● **GIVEN ENTRIES**
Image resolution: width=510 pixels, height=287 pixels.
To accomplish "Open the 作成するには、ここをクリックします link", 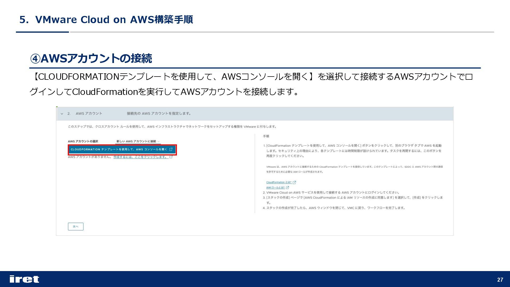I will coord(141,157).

--

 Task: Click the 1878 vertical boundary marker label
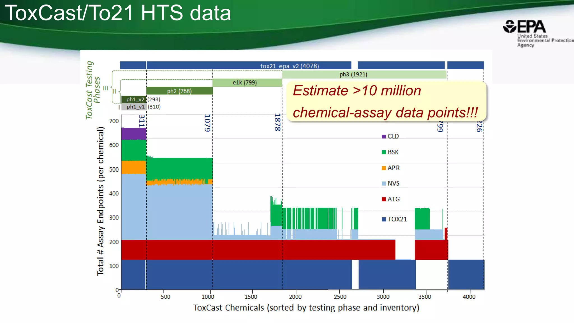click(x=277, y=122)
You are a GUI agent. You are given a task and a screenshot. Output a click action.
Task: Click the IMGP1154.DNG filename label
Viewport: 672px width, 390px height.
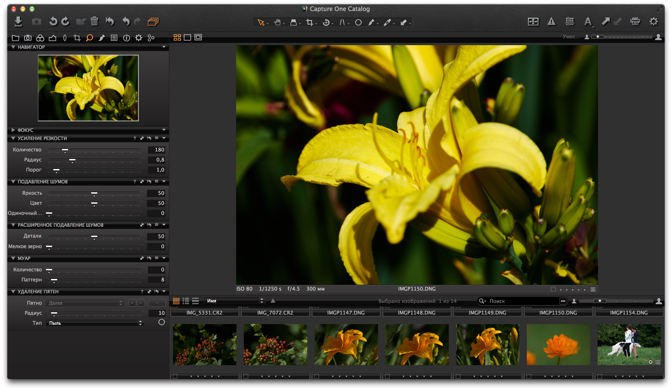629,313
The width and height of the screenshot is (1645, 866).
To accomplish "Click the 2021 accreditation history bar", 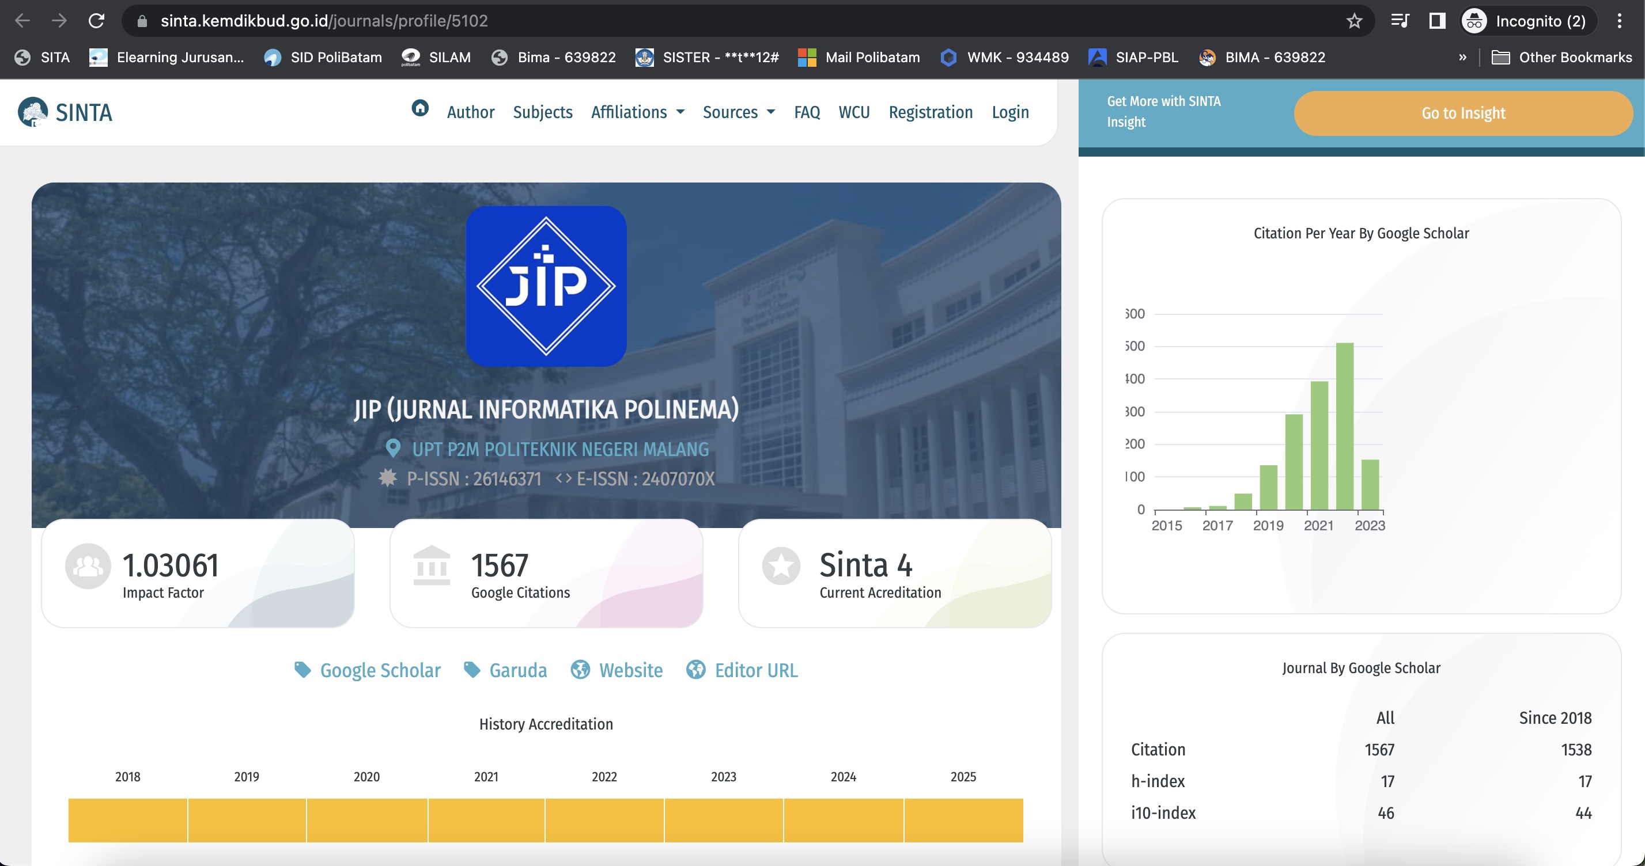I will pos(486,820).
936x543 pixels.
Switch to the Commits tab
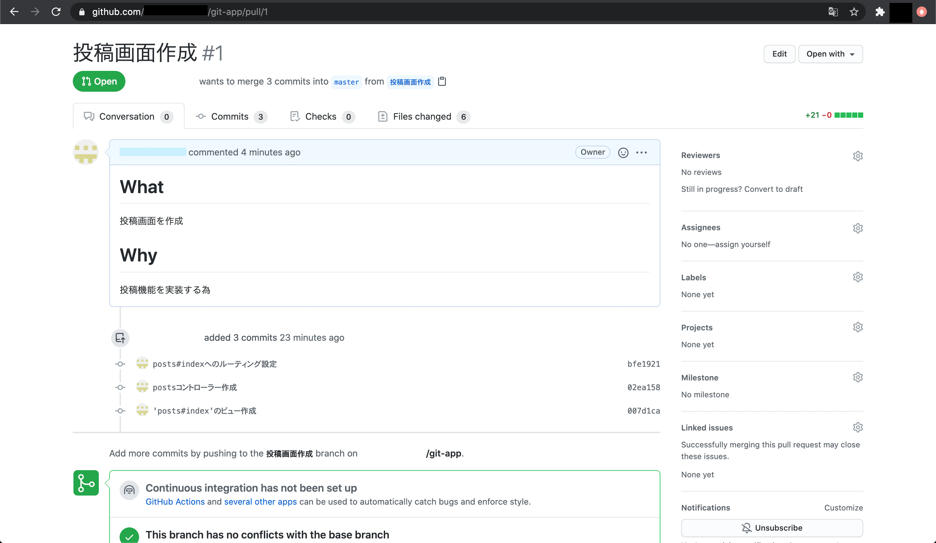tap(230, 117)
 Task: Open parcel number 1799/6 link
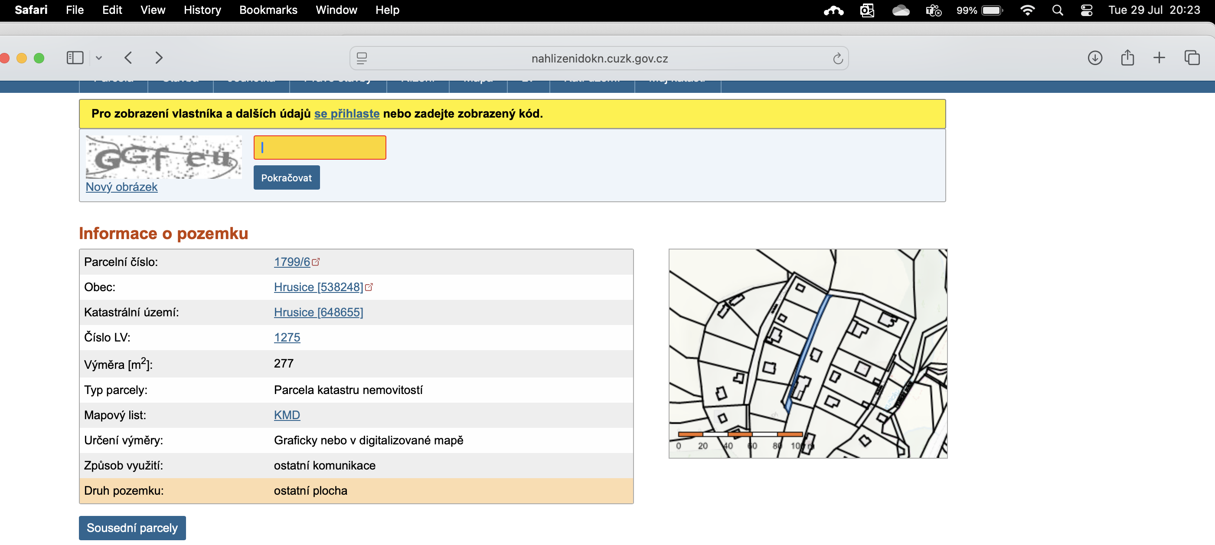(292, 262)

● **WHAT THE EXERCISE ASKS**
Search the entries for "screenshot" and copy each matching line.

● **SOLUTION TO THIS PROBLEM**
You are a GUI agent. You are given a task and a screenshot. Output a click action.
The width and height of the screenshot is (1645, 866).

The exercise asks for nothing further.